“I told you what to do and you’re not listening so I don’t feel bad for you.”
The second it slipped out of my mouth, I wished I could take it back. Immediately, I felt shame. “Thank you God for never saying this to your children”, I prayed out loud.
Now before you judge me, my 5 year old was demanding help putting on her panties whilst standing up. She’s been potty trained since she was 20 months old—home girl can put on her own panties. I even offered brilliant advice to sit down and try, to which she replied, “IGNORE!” It’s a cute new trick she’s picked up to reiterate the fact she’s not listening to me. (At least, she’s honest I suppose. 🙄)
Cue my, “I told you what to do and you’re not listening so I don’t feel bad for you.”
God says, do not fear. I live in fear. God says, do not be anxious. I have anxiety. God says have patience and self control. What are those things? God says to love others more than myself. I am self absorbed. God says come to Him for rest. I try everything else. I could keep going, unfortunately.
And when I have thrown myself in a pit of the above and then fuss at Him for help with my metaphorical panties, I’m so thankful He doesn’t respond at all like I did. He is love. He is compassion. He is patience. And He is so good.
I love my children more than life. I often act like I love them more than He does. Yesterday in scripture He reminded me they aren’t mine, they are His. Then today He drove in the point with an “I actually love them quite a bit further than your earthly love can travel” moment. What a humbling thing to realize the love I feel for these little (lunatic) people, absolutely pales in comparison to the love He has for us.
This isn’t a new concept. God’s love. I bet (see also: kinda hope) you’ve heard of it one billion times. But I felt a weight of it’s beauty and my unworthiness after baby bath time tonight that I didn’t want to forget. I will, though.

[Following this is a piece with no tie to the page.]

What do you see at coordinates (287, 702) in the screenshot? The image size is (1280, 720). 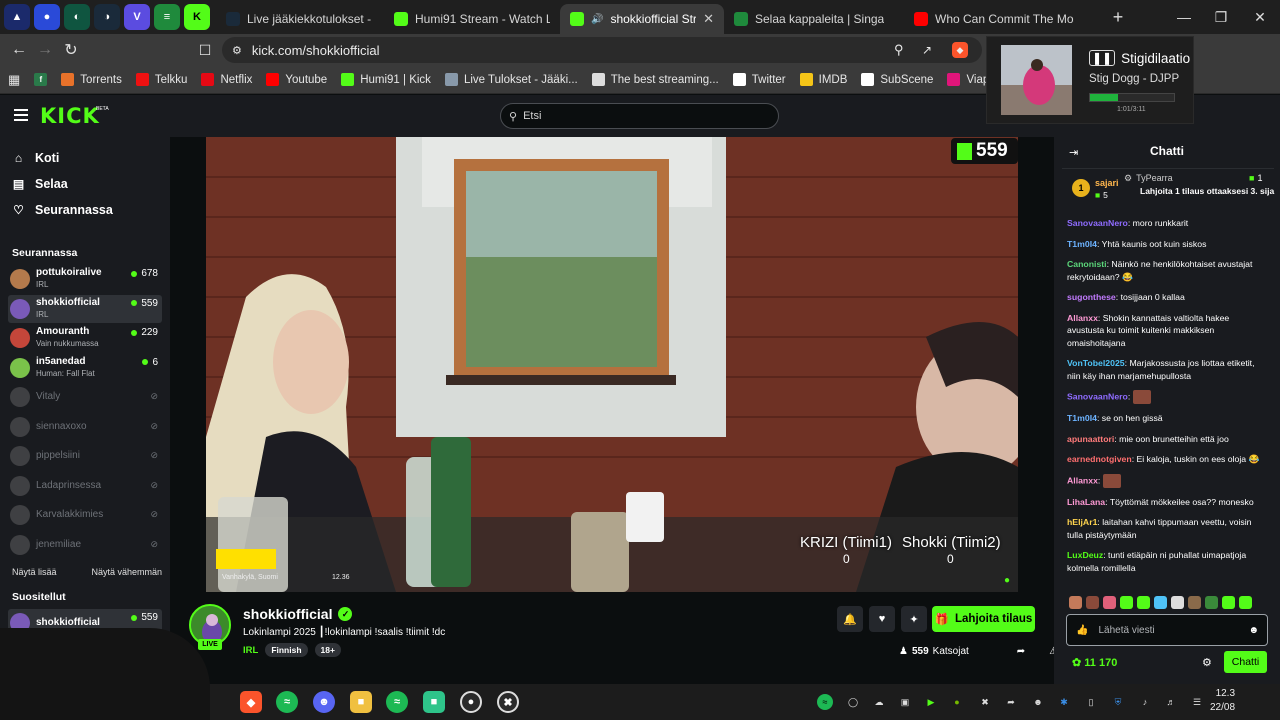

So I needed to build this altar for when I most assuredly do.
This conviction lead me to patience (that He knew I would need) when that same 5 year old I love so much spiraled into mayhem mere moments after the panty incident. (Side bar: You people said 5 would be easier. You people lie.)
After we made up and I had her heart, we hugged–“Look, Mommy our heads make a heart when we hug. I think that’s probably why God invented hugs.” She wanted to take a picture for Daddy to see.. and conveniently, now I have a photo for this post. Ain’t that a fun full picture of love circle?